▶ **Your goal**: Search each line of the data for the word "computer"; copy every line where it is found.
── Available records
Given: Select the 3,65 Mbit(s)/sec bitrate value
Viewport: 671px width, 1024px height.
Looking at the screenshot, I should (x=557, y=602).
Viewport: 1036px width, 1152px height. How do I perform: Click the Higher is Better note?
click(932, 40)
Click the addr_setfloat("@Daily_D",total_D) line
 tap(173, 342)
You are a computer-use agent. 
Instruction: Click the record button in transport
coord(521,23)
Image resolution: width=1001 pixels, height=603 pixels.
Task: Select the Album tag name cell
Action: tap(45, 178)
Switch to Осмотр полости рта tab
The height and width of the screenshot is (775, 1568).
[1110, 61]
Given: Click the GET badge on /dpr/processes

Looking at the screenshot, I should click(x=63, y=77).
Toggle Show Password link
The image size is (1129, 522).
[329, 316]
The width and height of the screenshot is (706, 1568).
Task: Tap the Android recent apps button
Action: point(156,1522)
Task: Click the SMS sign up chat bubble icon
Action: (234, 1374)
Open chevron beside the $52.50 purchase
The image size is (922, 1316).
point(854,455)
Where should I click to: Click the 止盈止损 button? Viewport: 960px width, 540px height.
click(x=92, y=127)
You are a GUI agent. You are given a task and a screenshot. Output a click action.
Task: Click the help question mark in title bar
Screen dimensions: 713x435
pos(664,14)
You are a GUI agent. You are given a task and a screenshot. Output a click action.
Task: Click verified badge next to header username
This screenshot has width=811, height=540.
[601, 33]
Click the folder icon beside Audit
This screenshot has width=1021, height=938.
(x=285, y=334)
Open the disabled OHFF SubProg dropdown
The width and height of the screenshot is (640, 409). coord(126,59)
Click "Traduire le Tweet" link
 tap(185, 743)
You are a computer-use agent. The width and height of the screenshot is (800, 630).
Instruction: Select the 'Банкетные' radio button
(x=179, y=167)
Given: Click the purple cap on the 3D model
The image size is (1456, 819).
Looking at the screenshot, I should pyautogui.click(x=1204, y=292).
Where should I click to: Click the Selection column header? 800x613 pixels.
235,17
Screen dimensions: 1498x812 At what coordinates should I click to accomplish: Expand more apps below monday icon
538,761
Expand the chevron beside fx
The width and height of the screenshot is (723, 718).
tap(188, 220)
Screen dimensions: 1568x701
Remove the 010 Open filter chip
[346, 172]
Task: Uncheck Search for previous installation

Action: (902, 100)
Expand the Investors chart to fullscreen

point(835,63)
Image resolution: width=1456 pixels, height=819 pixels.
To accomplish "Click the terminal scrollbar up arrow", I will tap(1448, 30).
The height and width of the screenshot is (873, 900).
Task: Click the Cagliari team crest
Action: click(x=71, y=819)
────
▶ **Expected output**:
You are a computer-use agent. 
You are a computer-use agent. The width and height of the screenshot is (800, 630).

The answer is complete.